= Beginning of Section =
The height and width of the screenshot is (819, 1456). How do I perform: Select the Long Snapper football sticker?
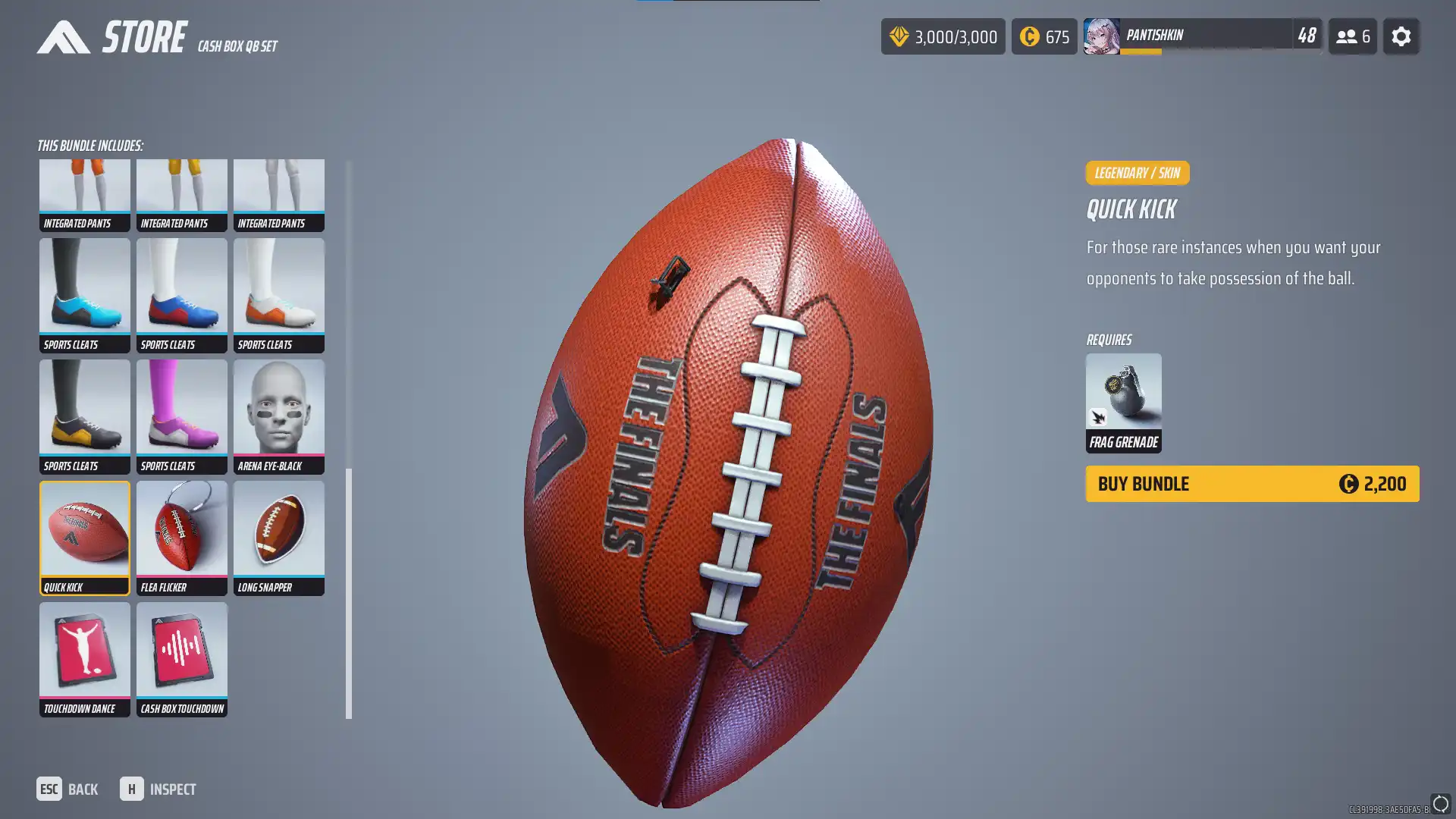coord(279,538)
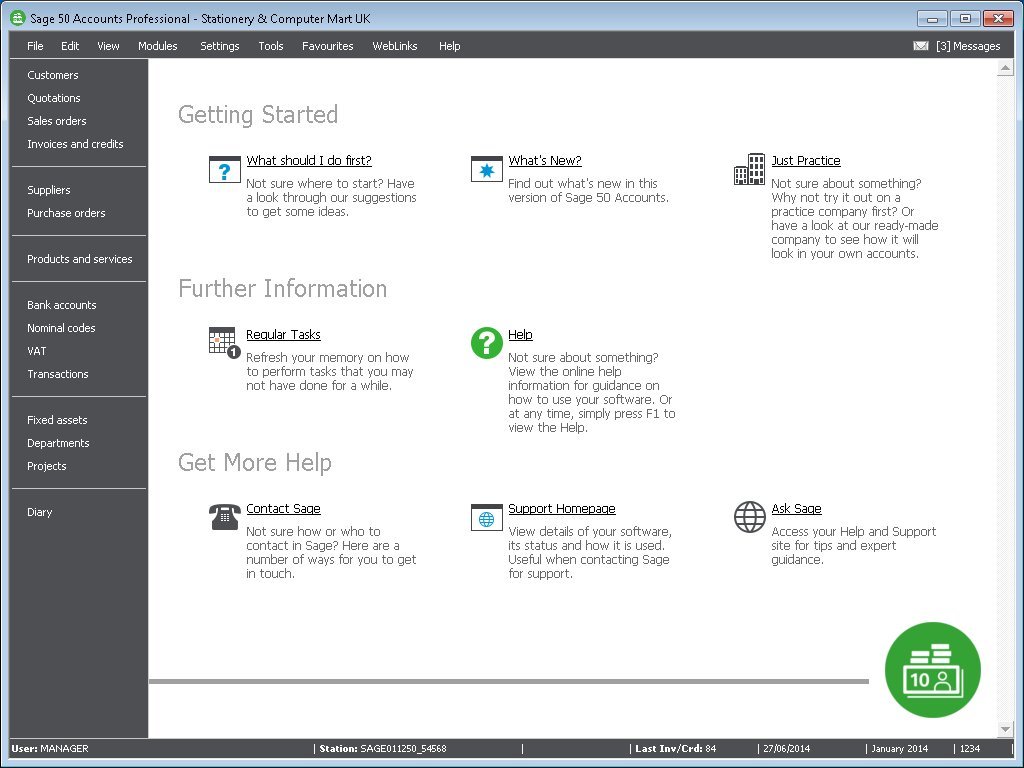Click the Regular Tasks calendar icon
Viewport: 1024px width, 768px height.
point(224,342)
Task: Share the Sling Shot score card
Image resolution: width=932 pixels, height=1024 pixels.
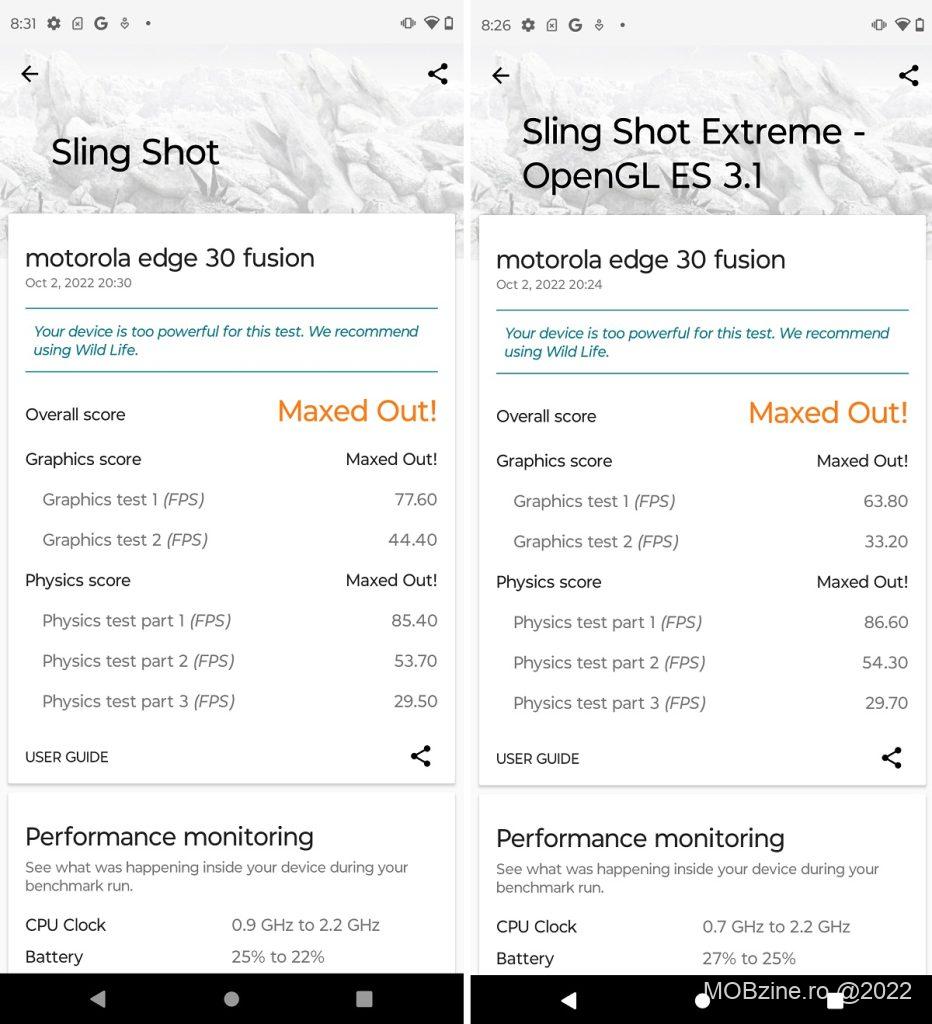Action: pyautogui.click(x=421, y=756)
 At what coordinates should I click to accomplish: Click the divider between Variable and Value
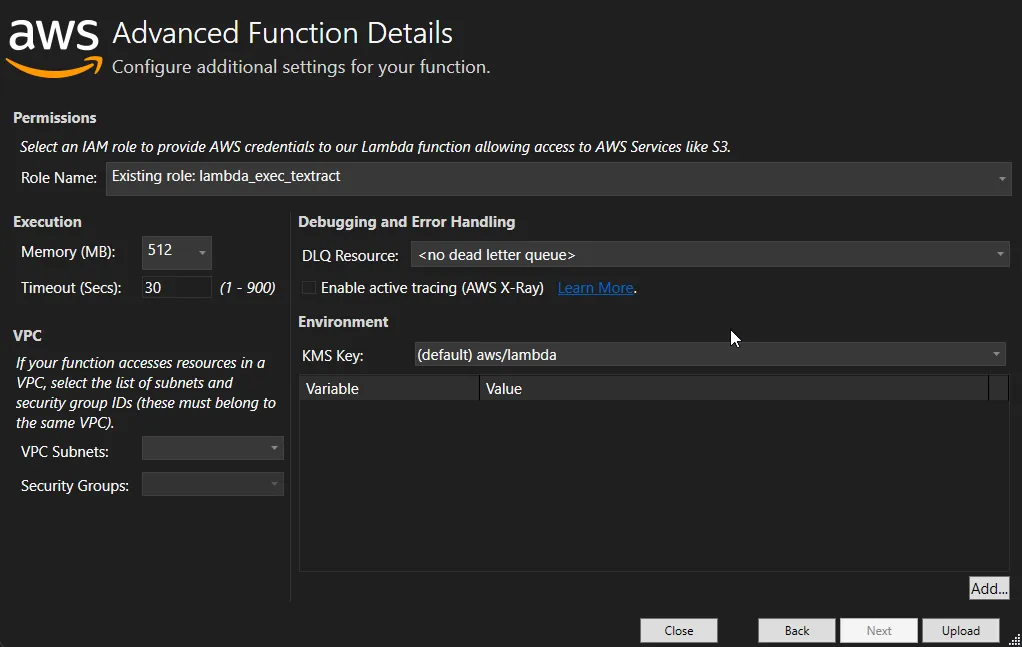tap(479, 389)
= End of Section =
Try it — Please return the material above unchanged, with every picture removed.

Output of the exercise —
The height and width of the screenshot is (819, 1456). How do I perform: Select the Long Snapper football sticker?
coord(279,538)
Click the Regular Tasks calendar icon
Viewport: 1024px width, 768px height.
point(224,342)
Task: Share the Sling Shot score card
Image resolution: width=932 pixels, height=1024 pixels.
Action: pyautogui.click(x=421, y=756)
 At what coordinates should I click to accomplish: Click the divider between Variable and Value
tap(479, 389)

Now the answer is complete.